Exercise and Weight  To the extent that exercise is related to what a person weighs, the bigger issue isn't whether or not you burned calories - you did, its whether or not you overcompensated for it by consuming too many afterwards!  I was talking to some one at the pool last week and realized that I exercise 9 days a week - ha ha.  He mentioned that my exercise routine explained why "you look so good."  But it doesn't completely.  Sure, exercise has a lot to do with my composition and tone, but my refraining from eating with the same intensity is what reduces my body fatness.

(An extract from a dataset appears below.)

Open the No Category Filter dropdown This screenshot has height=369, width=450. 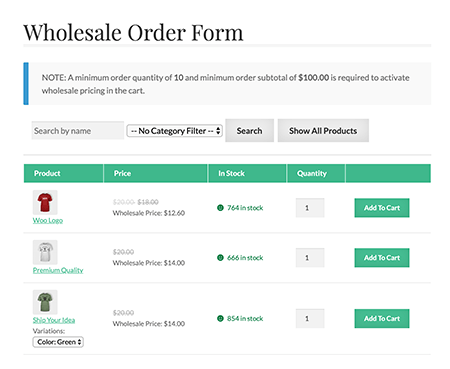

Food Donations  We are fortunate to have a music in the park series in my town.  At today's event there was also a food drive.  I brought 'my' peanut butter, canned light tuna, lentils and baby corn.  When I set my bag down, I noticed that someone had given macaroni and cheese - in a box.  This is something that has come up at the community meetings I have been attending regarding food insecurity.  People who are forced by circumstance to receive their groceries from food pantries (and our donations) are already at the mercy of  cheap, calorically dense, nutrient poor foods..  So - Really - can't we do better in what we offer them?  Also - donations that require mixing with 'other ingredients' only work if the person has the other ingredients!  (BTW - some pantries  and community kitchens take fresh produce and THAT is awesome)

Healthy Eating Initiative  Question.  Why is the United State's national initiative to improve dietary intake and reduce obesity called, Lets Move?  Answer. Because it is politically safer to encourage exercise than to limit foods.